More recently, we adopted a little Romanian boy who has a variety of psychological problems stemming from his years in a minimum-care orphanage. He is really sick. He needs specialized care from very experienced professionals. His therapy is time intensive and requires specific knowledge. For these reasons, his care is also intrinsically expensive.

Unfortunately, the average insurer can't tell the difference between these two cases. The qualifications of helping professionals for both cases might be the same: “Marriage, Family and Child Counselor.” However, to discourage frivolous use, insurers come up with limits on the number of visits they will pay for per year — frequently 20. But we aren't being realistic to think that an incest survivor or an attachment-disordered child can be treated adequately in 20 visits. The insurers are trying to break even by lumping unlike cases together. Requiring “mental health parity” increases every-body's coverage and everybody's costs, but does nothing to overcome the basic problem of distinguishing the frivolous from the truly needy.

One plan at the state level attempts to sort out such problems. A bill recently introduced in the California legislature lists nine serious mental illnesses and requires insurance parity for these specific illnesses. By increasing coverage, this plan offers the relief that families of the seriously mentally ill are looking for.

Even this plan is not without problems, however. We still have to hope that no one will seek a false diagnosis of schizophrenia, for example, in order to qualify for increased coverage. But that's not entirely likely. Our experience with the Americans with Disabilities Act shows that people can become pretty creative when a lot of money is at stake.

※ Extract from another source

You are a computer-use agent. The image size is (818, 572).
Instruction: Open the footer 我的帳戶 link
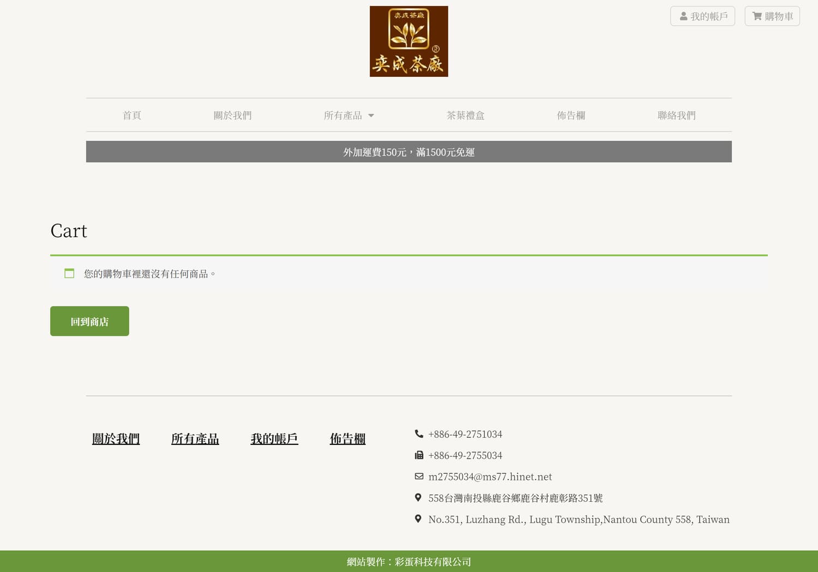pos(274,439)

People (with the help of their attorneys) have had an almost irresistible urge to define themselves as disabled in order to qualify for the protection of the act.

On the other hand, the good thing about the California plan is that it is a plan for California only. If its plan has too many loopholes and attracts unforeseen clients, racking up unforeseen costs, still no other state is penalized. In fact, other states might learn from the experience. The odds are that the 50 states trying different approaches will come up with some workable solutions. The odds of the federal government hitting the nail on the head with the first try are close to zero.

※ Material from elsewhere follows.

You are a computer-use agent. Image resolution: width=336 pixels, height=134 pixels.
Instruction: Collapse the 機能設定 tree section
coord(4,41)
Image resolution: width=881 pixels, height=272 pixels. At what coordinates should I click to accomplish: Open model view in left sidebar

Now consider the second problem of treating mental disability like other disabilities under discrimination law. The problem here is that people who are mentally ill need others to make adjustments for them. Employers should be aware of such conditions in making job assignments. The more disabled the person is, the more it is truly necessary to “discriminate” in this sense. A person with bipolar disorder should not be expected to function well in a high-stress position. An employer who does not assign someone a particular position because the worker has a serious mental illness should not be treated like an employer who will only hire blacks as custodians.

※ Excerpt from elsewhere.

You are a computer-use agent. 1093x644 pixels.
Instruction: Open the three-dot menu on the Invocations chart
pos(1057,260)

Again, the confusion arises from lumping together very different kinds of people who have sought mental health assistance.

Tipper Gore is passionate about mental health because she herself had the experience of depression after her son had a serious accident. She sought care from the mental health community and she was right to do so. Certainly, she should not face any discrimination from the fact that she sought counseling.

But she was not chronically sick in the way that people with more serious disorders are. Schizophrenics, psychotics — these are people who require long-term care. It is not compassion to prevent employers from acknowledging the limitations flowing from the condition of the mentally ill.

The mentally ill present particular challenges. They demand time-intensive, specialized care, sometimes for a lifetime. They challenge our notions of who we are and what our freedom means. Sometimes, we would prefer not to look too closely at them and the demands they place on us.

At the same time, they deserve better than to be swept into categories we already have in place, categories meant to address different problems. They deserve for us to think through their unique set of needs and capabilities. Our common humanity demands that we see them for who they are, rather than evading them.